160g (5 1/2oz) light brown soft sugar
35g (1 1/4oz) plain flour
1 – 1 1/2 tablespoons cinnamon
110g unsalted butter
So for this you can use either a food processor or do it by hand. If you’re using a food processor, place all the ingredients into the processor and blitz until combined into a dough like mixture. If you’re doing it by hand place all the ingredients into a bowl and rub the butter into the dry ingredients until you have a lovely cinnamon coloured dough like mixture. Done. (Put to one side, you want it at room temperature to make it easier to spread later.)
- After an hour the dough mixture should have doubled in size.
- (This is my favourite bit when making bread!) Punch the dough a couple of times to release the air from the dough. It’s lovely and warm and just explodes with a lovely yeast like smell. It’s great!
- Cover your work surface with some cling film and tip your dough onto it.
- Roll the dough out into a rough rectangle shape. Try to get it as best you can into the right shape. You’ll want it to be approximately 5mm thick. Cut the extra sides off to get a nice rectangular shape.
- Using a palette knife spread the cinnamon butter mixture over the dough, getting a nice even coverage. But leave the top edge clean, we need to now egg wash this so that it’ll stick to the outside of the roll in a second.
- Using the cling film to help you, carefully roll the dough up, but not too tightly and stick the edge together. Place it on the work surface so that the fold is on the underneath.
- Using a sharp knife, score 8 – 10 markings about 3cm apart, these will become your buns.
- Carefully cut the buns out. I usually have to discard the edge pieces, they seem to always smush (Technical term by the way).
- Place the buns in a greased tin giving them a little space to expand.

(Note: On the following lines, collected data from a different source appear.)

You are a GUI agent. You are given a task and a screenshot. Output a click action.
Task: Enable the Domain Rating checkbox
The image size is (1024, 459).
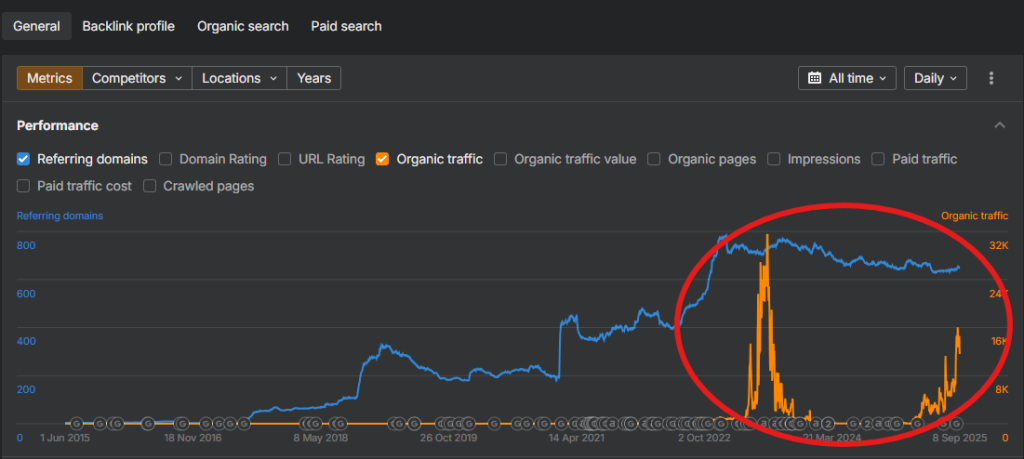click(166, 159)
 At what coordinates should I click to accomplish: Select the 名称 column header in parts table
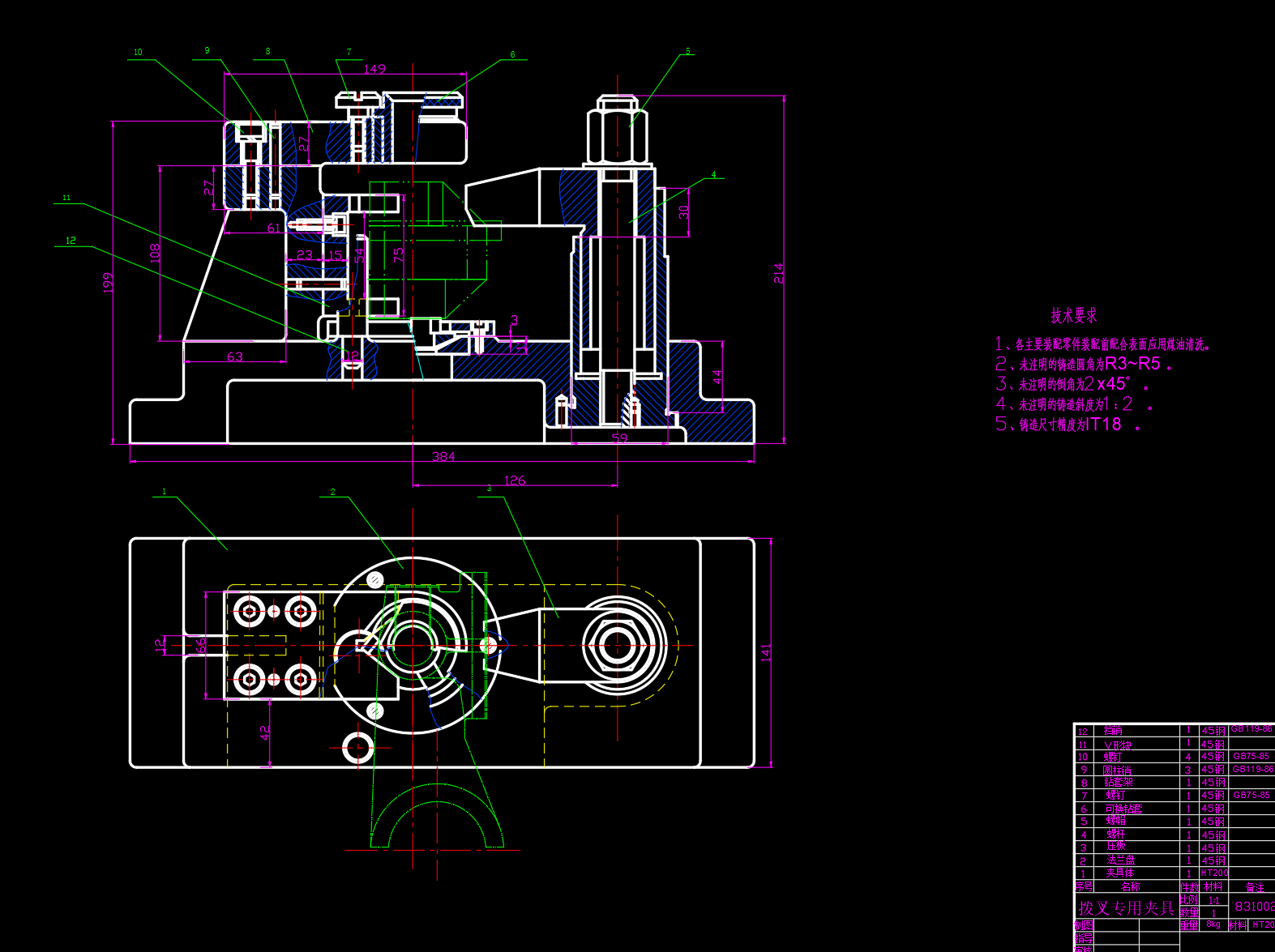point(1129,887)
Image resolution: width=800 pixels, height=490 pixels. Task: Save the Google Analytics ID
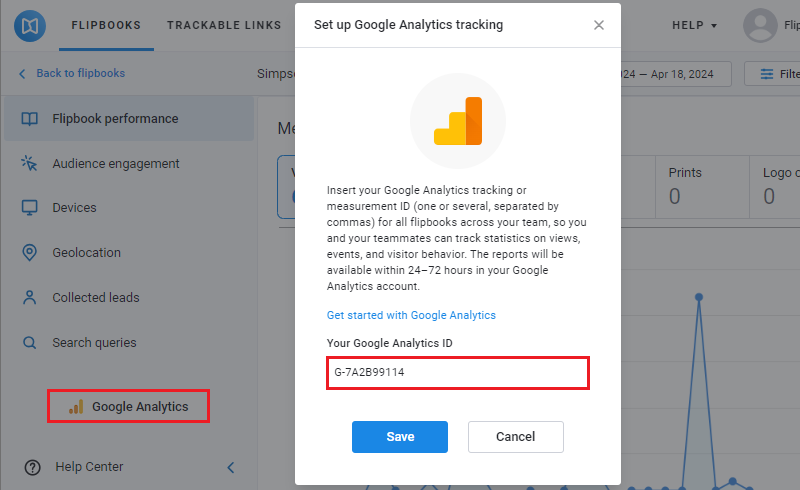(400, 437)
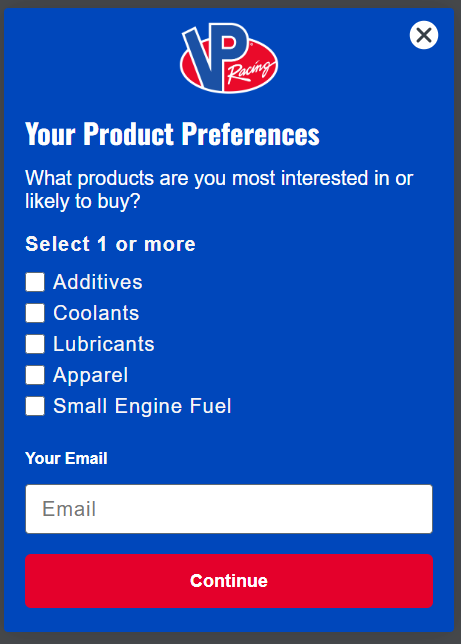This screenshot has width=461, height=644.
Task: Close the product preferences popup
Action: pyautogui.click(x=424, y=35)
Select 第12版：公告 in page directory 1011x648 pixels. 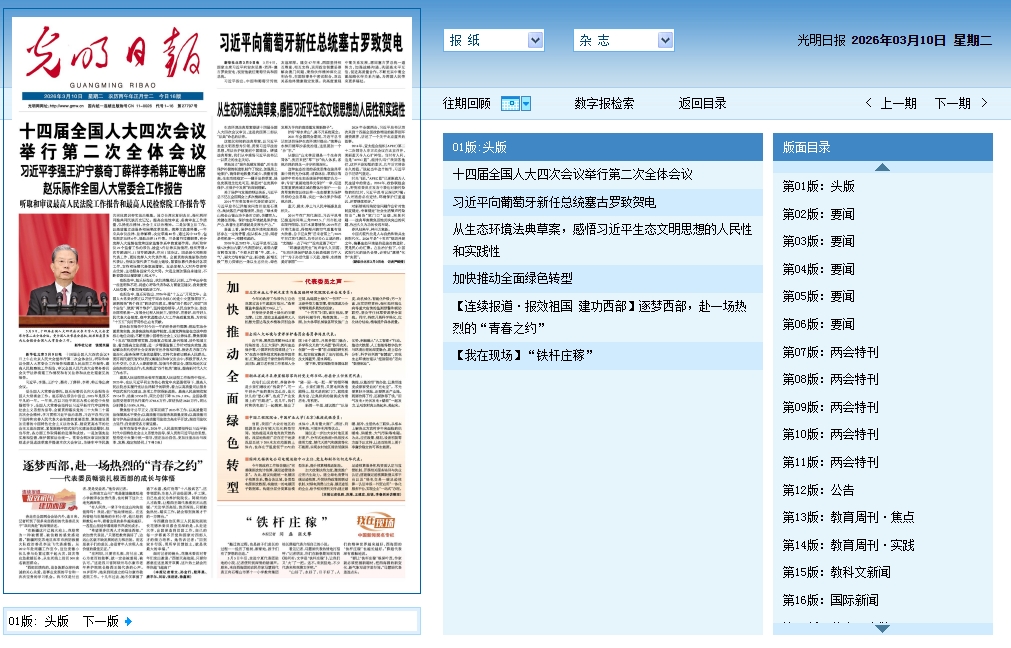click(818, 490)
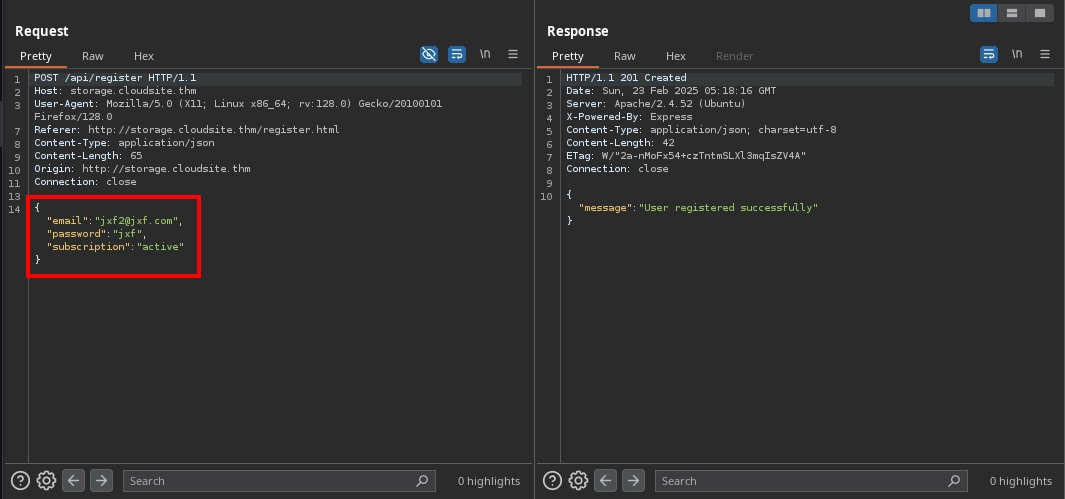Open the Response panel hamburger options menu

[x=1045, y=55]
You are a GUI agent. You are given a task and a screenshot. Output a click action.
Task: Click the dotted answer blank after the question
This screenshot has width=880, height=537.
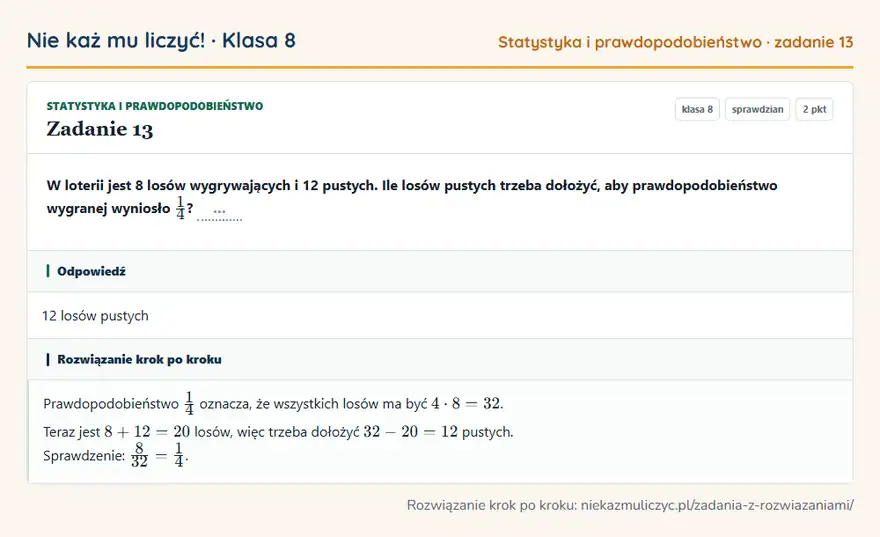(219, 214)
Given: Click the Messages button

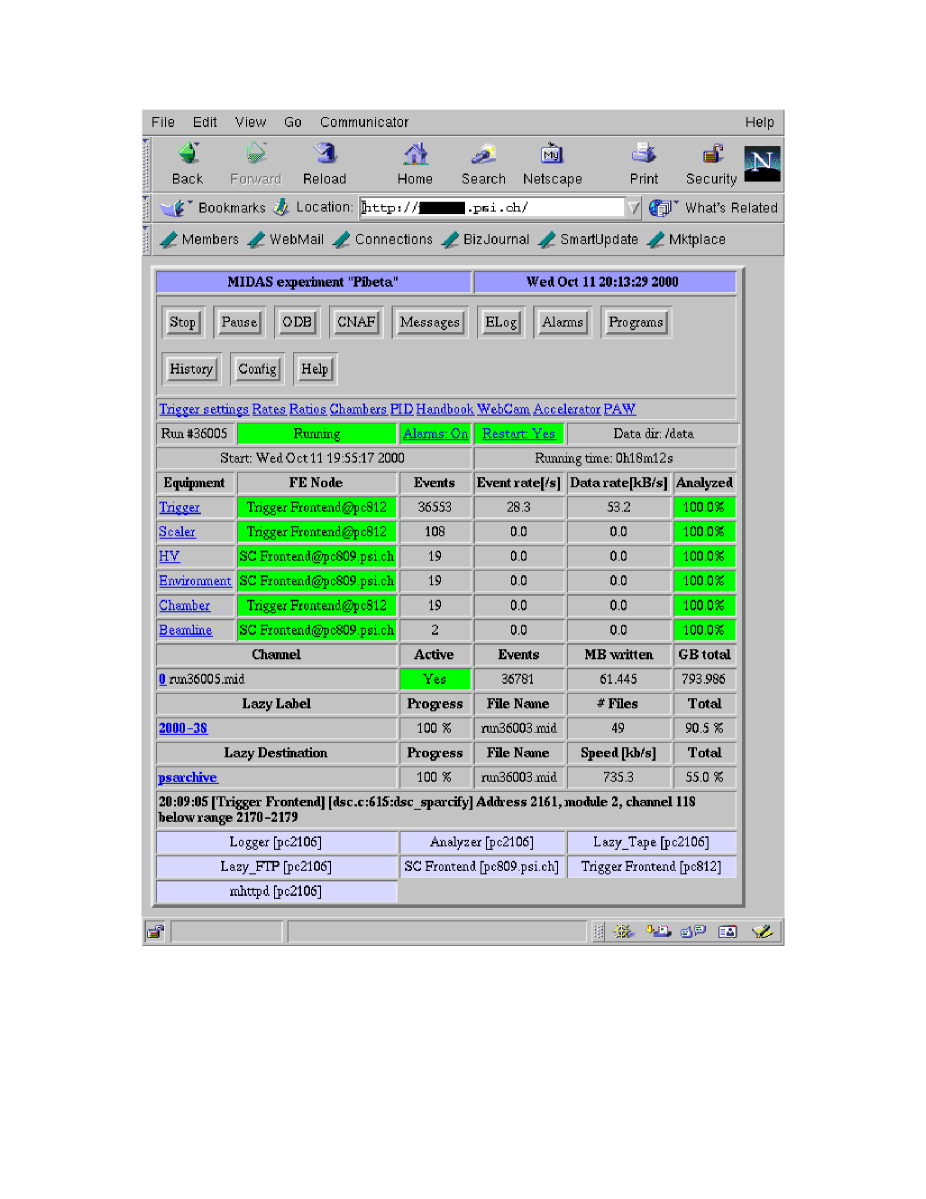Looking at the screenshot, I should pyautogui.click(x=429, y=322).
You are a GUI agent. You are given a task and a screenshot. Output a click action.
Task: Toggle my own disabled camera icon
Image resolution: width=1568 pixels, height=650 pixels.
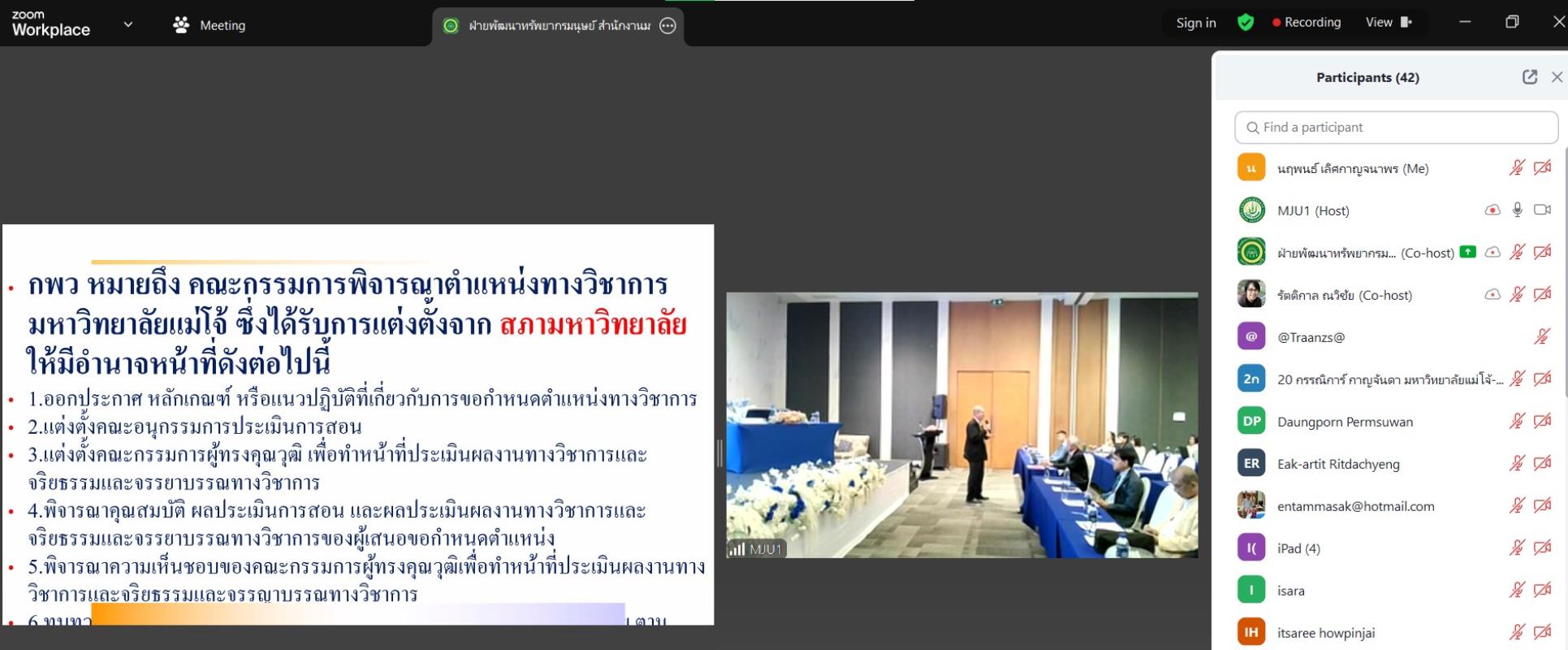pyautogui.click(x=1542, y=168)
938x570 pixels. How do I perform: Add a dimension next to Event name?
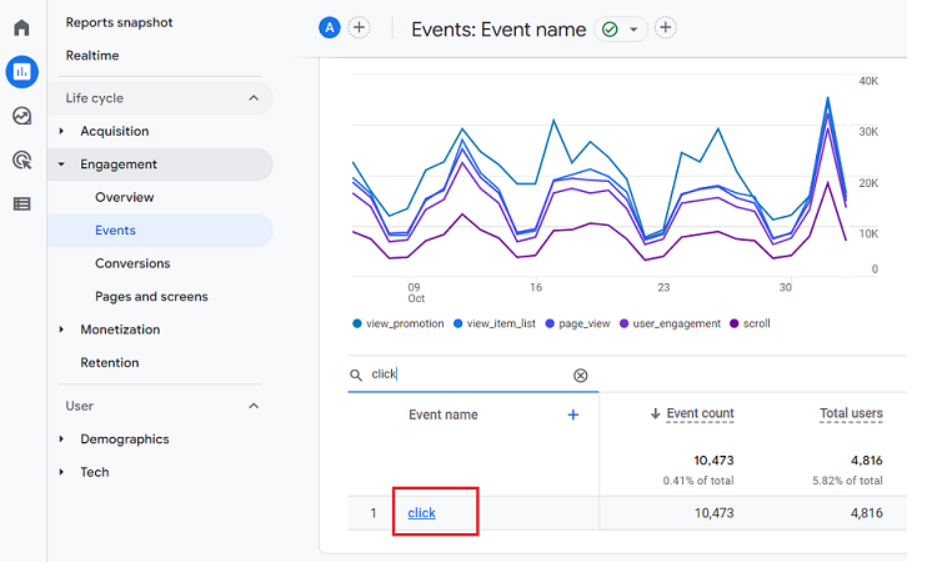(x=573, y=414)
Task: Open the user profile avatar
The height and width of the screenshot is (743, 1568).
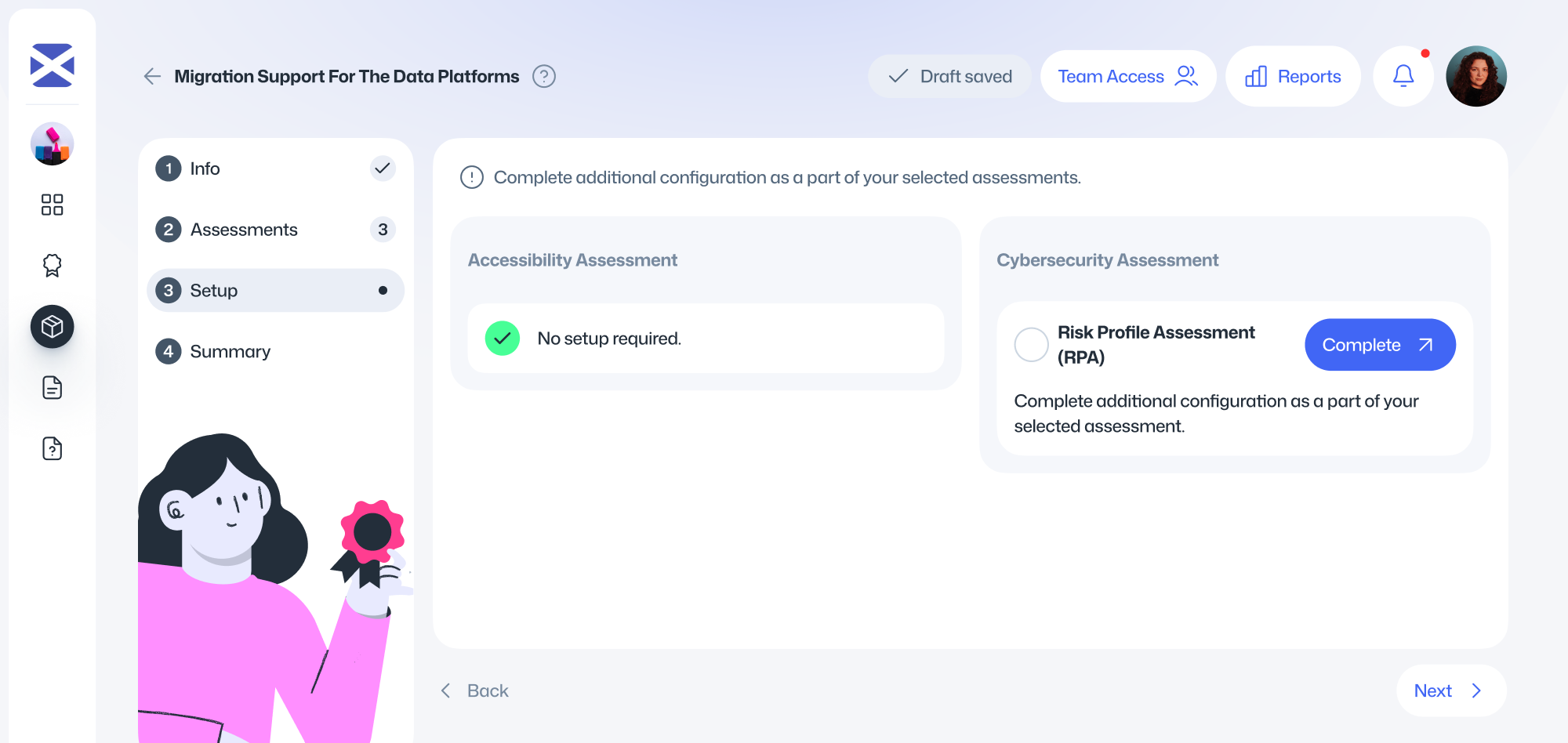Action: coord(1475,76)
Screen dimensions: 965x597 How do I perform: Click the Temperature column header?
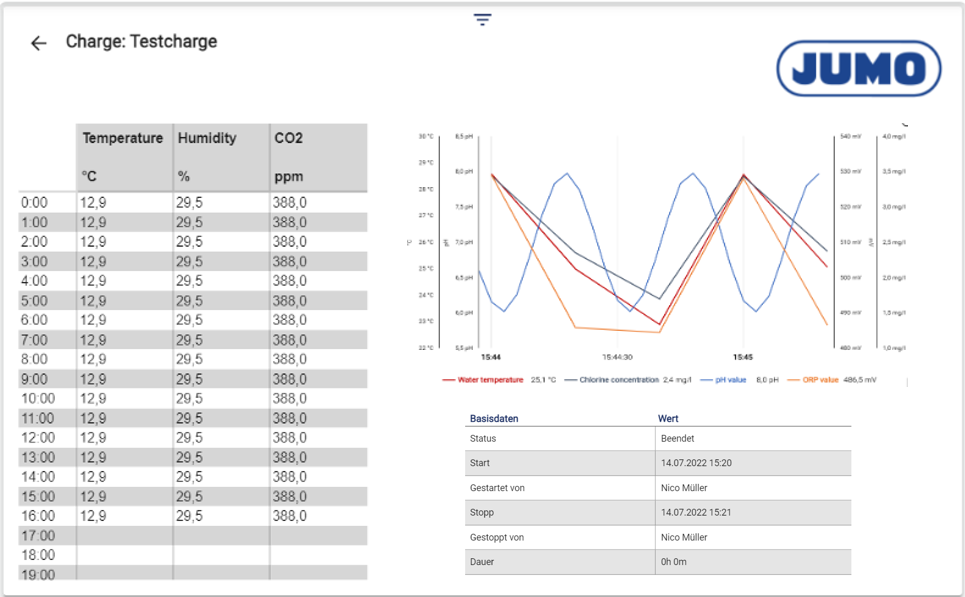[x=123, y=139]
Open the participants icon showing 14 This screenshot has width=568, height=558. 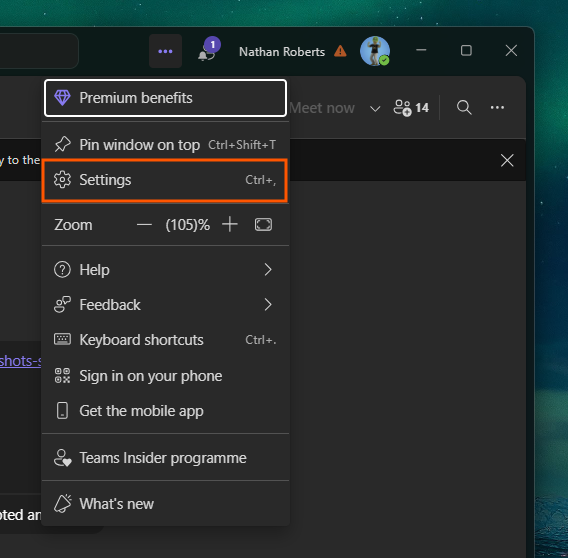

- Right, this next bit is your decision. We need to let the buns prove for a second time. I cover them and put them in the fridge overnight ready to be baked in the morning so I can enjoy them for breakfast. But if you don’t want to leave them overnight in the fridge leave to prove for 45 mins – 1hr, until doubled in size in a warmed oven once more. If you’re baking them in the morning after they’ve been in the fridge take them out of the fridge 30 mins before you want to bake them. You can use this time to preheat the oven to 180˚C (350˚F, Gas Mark 4).
- Brush with an egg wash and bake for 15 – 20 mins until golden brown, when tapped on the buns will sound hollow.
- Remove from the oven and leave to cool in the tin.
Glaze / Icing
50g (2oz) cream cheese (philadelphia works well)
100g (4oz) icing sugar
25g (1oz) unsalted butter
small pinch of salt
- Really simple, beat the butter and cheese together until soft.
- Add the sugar and icing sugar and combine until thick.
- To be able to get this to drizzle on the buns, put it in the microwave for 30 seconds on full power and stir well when done, it should be nice and runny now.
- Now go crazy and top the buns with this glaze.
Enjoy warm with a cup of tea or coffee.